Deddeh Howard: la modella nera che sfida i pregiudizi

Dopo tanti rifiuti nel mondo della moda, la modella nera Deddeh Howard realizza un progetto per denunciare la discriminazione sulle passerelle

L’idea di un progetto interamente dedicato a ricreare pubblicità famose realizzate con modelle bianche arriva dalla modella Deddeh Howard. La ventisettenne nera, originaria della Liberia ma cittadina statunitense a tutti gli effetti, si è fatta notare dal pubblico proprio grazie a questi scatti diventati virali sul web. Si stima infatti che meno del 25% delle modelle ingaggiate per le sfilate dell’autunno 2016 fosse di colore. Esiste, perciò, un forte problema di diversità nell’industria della moda su cui il progetto di Deddeh cerca di fare luce. La ragazza ha intrapreso questo percorso di consapevolezza proprio per far notare la grande assenza di volti neri nelle pubblicità di alta moda.

L’intento del progetto

L’obiettivo del lavoro, di nome “Black Mirror“, è quello di denunciare la situazione attuale nel mondo della moda. Infatti, le modelle nere che posano per campagne pubblicitarie di marchi di alta moda sono molto meno rispetto a quelle bianche. Grazie all’aiuto del fidanzato e fotografo Raffael Dickreuter, la modella è riuscita a ricreare le pubblicità di importanti marchi come Victoria’s Secrets o Dolce&Gabbana dimostrando che cambiando il colore della pelle il risultato non cambia. Secondo Deddeh, questo progetto aiuterà le nuove generazioni di ragazze nere a sentirsi rappresentate nel mondo della moda.

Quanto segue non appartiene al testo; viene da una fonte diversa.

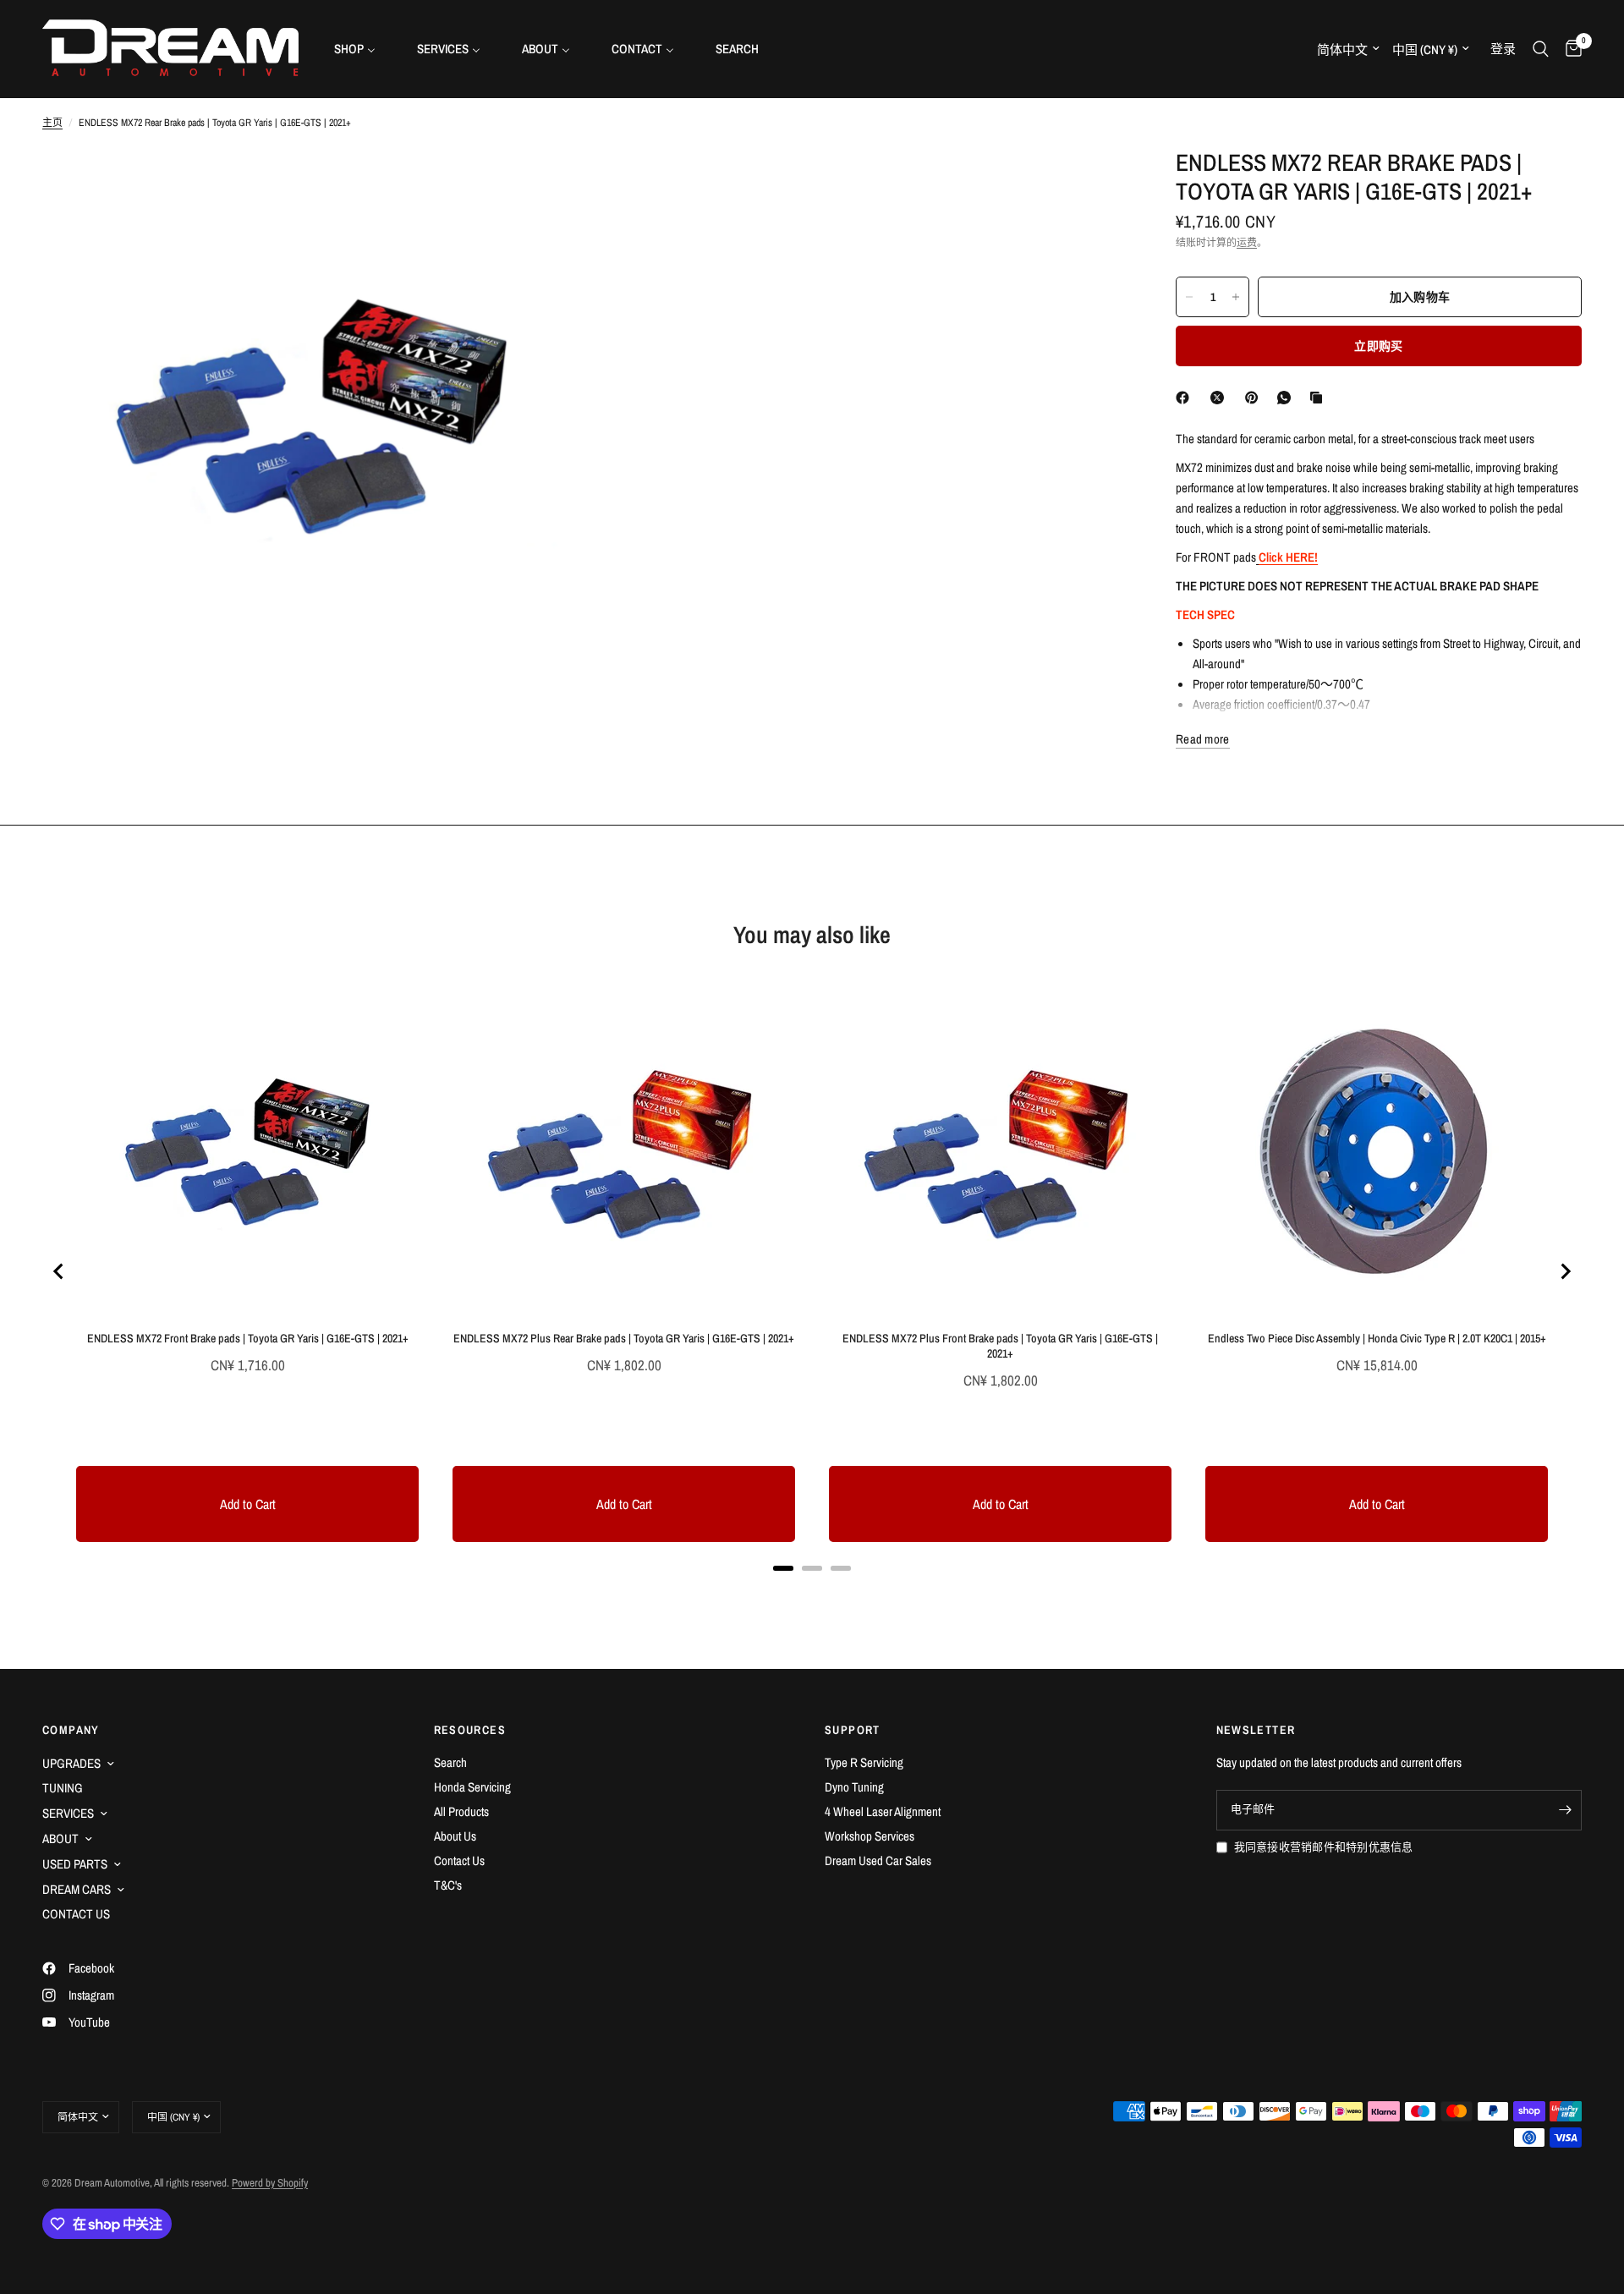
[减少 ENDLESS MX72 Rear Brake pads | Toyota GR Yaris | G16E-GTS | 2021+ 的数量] (1189, 296)
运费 (1247, 243)
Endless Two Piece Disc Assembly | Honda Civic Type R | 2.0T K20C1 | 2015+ (1377, 1338)
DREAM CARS (76, 1889)
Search (450, 1762)
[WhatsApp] (1287, 397)
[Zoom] (547, 183)
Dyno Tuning (854, 1787)
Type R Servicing (864, 1762)
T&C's (448, 1885)
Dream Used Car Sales (878, 1860)
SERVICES (68, 1813)
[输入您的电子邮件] (1565, 1810)
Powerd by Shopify (270, 2183)
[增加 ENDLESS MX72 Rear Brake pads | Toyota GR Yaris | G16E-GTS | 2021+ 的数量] (1235, 296)
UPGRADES (71, 1763)
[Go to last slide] (59, 1271)
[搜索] (1540, 48)
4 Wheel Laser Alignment (883, 1811)
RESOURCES (470, 1730)
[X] (1220, 397)
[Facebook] (1186, 397)
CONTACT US (76, 1914)
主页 (52, 122)
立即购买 (1378, 346)
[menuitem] (361, 48)
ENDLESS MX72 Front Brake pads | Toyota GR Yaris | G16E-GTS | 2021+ (248, 1338)
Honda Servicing (472, 1787)
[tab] (783, 1568)
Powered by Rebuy (812, 1590)
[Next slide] (1565, 1271)
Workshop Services (869, 1836)
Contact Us (459, 1860)
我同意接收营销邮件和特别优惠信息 (1323, 1847)
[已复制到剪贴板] (1319, 397)
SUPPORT (853, 1730)
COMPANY (71, 1730)
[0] (1569, 48)
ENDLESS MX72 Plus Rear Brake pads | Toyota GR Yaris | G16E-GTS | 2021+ (623, 1338)
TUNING (62, 1788)
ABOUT (60, 1838)
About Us (455, 1836)
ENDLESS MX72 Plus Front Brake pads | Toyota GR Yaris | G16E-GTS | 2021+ (1000, 1346)
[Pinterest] (1255, 397)
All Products (461, 1811)
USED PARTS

L’esperienza della modella

Sul suo profilo Instagram, dove pubblica tutte le foto del suo progetto, Deddeh afferma che, nell’ultimo periodo, ha provato tanti casting ma in quasi tutti è stata scartata perché la paragonavano alle altre 2 o 3 modelle nere già presenti nell’agenzia. La ragazza intende quindi denunciare proprio la differente quantità di modelle bianche e nere. L’idea di mettere a confronto due immagini praticamente identiche sembrava infatti perfetta: tutti gli scatti della modella hanno l’intento di dimostrare che le modelle nere hanno le stesse capacità e possono posare per campagne pubblicitarie tanto quanto le modelle bianche, che ad oggi rimangono comunque le più pagate.